И я понял, что не могу так жить. Что нельзя быть хранителем архива, единственный ценный экспонат которого утерян. Надо было его вернуть. Не девочку. Феномен. Надо было найти трещину в ее новом, цельном мире. И напомнить.
2 года спустя
Ночь в столице была густой и липкой, как патока, подслащенная неоновым сиропом вывесок. Я вывалился из одного клуба, где музыка била в виски тяжелым, тупым молотом, и направился к следующему, надеясь, что очередная порция шума и чужих тел наконец выбьет из головы ее образ. Не помогло. Ничто не помогало.
И тогда я увидел ее.
Она стояла в переулке рядом с модным лаунджем, прислонившись к грубой кирпичной стене. Платье — шелковое, короткое, цвета темного вина — съехало с одного плеча. Она держала в руке туфлю на высоком каблуке, вторую, видимо, потеряла. Голова была запрокинута, она смотрела на грязное небо между крышами, и по щеке у нее стекала одинокая слеза, смешиваясь с размазанной тушью. Она была пьяна. Не весело, а горько, до потери связи с миром.
И к ней уже пристроился кто-то.

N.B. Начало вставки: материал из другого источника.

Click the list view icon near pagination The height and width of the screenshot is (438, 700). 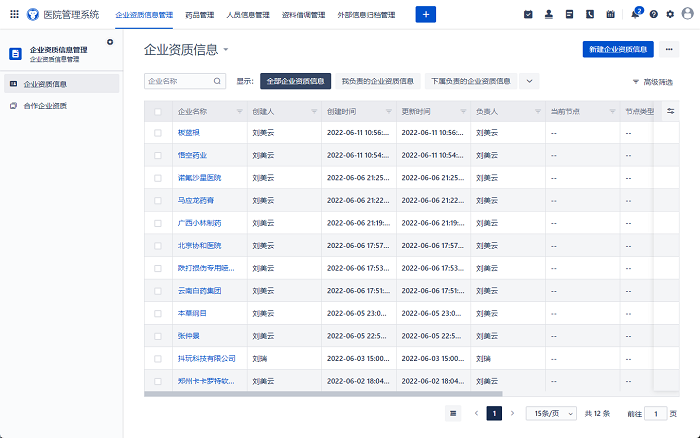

Крупный, в дорогой, но безвкусной куртке, мужчина. Он нависал над ней, пытаясь взять ее за подбородок. Его губы шевелились, он что-то говорил назидательным, властным тоном, полным гнусной уверенности. А она… она просто смотрела сквозь него. Та же пустота. Но теперь не защитная, а истощенная. Беспомощная.
Что-то внутри меня — не разум, не сердце, а нечто древнее, темное и примитивное — щелкнуло. Все эти годы ожидания, поисков, бессильной ярости от ее «целостности» — все это сконцентрировалось в одну белую, холодную точку. Он не просто приставал к пьяной девушке. Он трогал мой экспонат.
Это был не гнев. Не ярость. Это было возвращение долга. девять лет я носил в себе эту пустоту, эти бесплодные поиски, эту ярость от её благополучной, цельной жизни. И вот он, этот надутый, самоуверенный мужик в дурацкой куртке, осмелился прикоснуться к единственному, что в этом мире имело для меня ценность. К моему потерянному феномену. К моему архиву в плоти.
Я пересек пространство переулка, не чувствуя под ногами камней. Звуки города — гул машин, далекая музыка — отступили, сменившись гулом в собственных висках. Он услышал шаги, обернулся. На его лице было раздражение, переходящее в глупое удивление. Он даже рта не успел открыть.
Первый удар пришелся не в челюсть. Он пришелся в солнечное сплетение. Точно, сокрушительно, с тихим выдохом, похожим на хлопок подушки. Вся его напыщенная уверенность вышла из него одним хриплым «бух». Он согнулся пополам, глаза вылезли на лоб, полные непонимания и животного страха.